Pretty much every production cluster claims to use Linux -usually RHEL or CentOS 5.x-, and the Sun JVM, and rarely the latest edition. Filesystem: ext3 with the noatime option. These big clusters try and stay in sync in OS/JVM versions as everyone wants to avoid finding bugs first. Some people (linkedin) use Hadoop on Solaris.
Hadoop is set up to build on the mac, and its easier than on windows, where you need cygwin installed. Nobody admits to running Hadoop in production on windows or MacOS, because of cost and because you get to find the bugs yourself -and fix them. And of course, even if Apple are secretly doing their own high end sever motherboards with the disks and CPU to compete with the datacentre-specific kit, apple would have to port their OS to their own or purchased hardware, with even more debugging fun.
Assume, therefore: Linux on hardware from somebody who can do proper datacentre kit. That is, unless the apple hardware team have just told the ops team that they need to come up with a plan to mount 1000 mac pro boxes on their side in an earthquake-safe form. Oh, and they need to get 5-11 extra disks into each box.
It amazes me how fast Linux moves in the datacenter.

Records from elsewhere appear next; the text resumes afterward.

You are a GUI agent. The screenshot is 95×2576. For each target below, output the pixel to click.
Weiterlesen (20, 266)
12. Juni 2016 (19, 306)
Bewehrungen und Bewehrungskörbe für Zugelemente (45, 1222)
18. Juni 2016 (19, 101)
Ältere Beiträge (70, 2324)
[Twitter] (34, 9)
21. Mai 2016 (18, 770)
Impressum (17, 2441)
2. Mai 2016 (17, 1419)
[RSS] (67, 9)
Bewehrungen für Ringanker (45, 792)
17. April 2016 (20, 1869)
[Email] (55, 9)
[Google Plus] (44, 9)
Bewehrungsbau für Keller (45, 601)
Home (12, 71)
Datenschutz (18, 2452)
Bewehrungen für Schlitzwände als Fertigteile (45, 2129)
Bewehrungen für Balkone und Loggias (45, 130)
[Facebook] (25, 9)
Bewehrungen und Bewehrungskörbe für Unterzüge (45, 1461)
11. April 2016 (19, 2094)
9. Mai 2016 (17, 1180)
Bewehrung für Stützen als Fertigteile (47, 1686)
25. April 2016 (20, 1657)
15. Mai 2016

If the rate stays like this, nobody will use Windows or UNIX in datacenters in a decade.
Apple is just another leech on Java
Apple officially "deprecated" Java on their desktops expressing that they don't want to spend any money on maintaining it.
Now they will become a big-time Java users in their datacenters, likely running the stuff on Linux servers.
I know, that desktops are different business than servers but seeing this, I would be hard pressed to believe any technological superiority claims of Steve Jobs regarding OSX and Apple hw in general.
One could say that Apple hw and sw is DEPRECATED since even them are moving to Java and Linux.
but what do apple run their servers on currently anyways?
Making it up as you go along?
[quote]We are looking for senior Hadoop engineer to be part of a dynamic team building highly performant and scalable applications.[/quote]
It's a perfectly cromulant word.
A Hadoop cluster as the one needed to manage sheer volumes iAds mightgenerate spans surely multiple racks.
You better have serious networking and decent throughput (net to disk and viceversa) to pump decent amount of splits and spills around your nodes. multiple disks are used natively by the Shuffler in Hadop to spread local I/O on each node.
Definitively this might rule the Minis out :)
Regarding OSX and Hadoop:
The story of "bugs" might affecting OSX and not Linux...pretty weak argument.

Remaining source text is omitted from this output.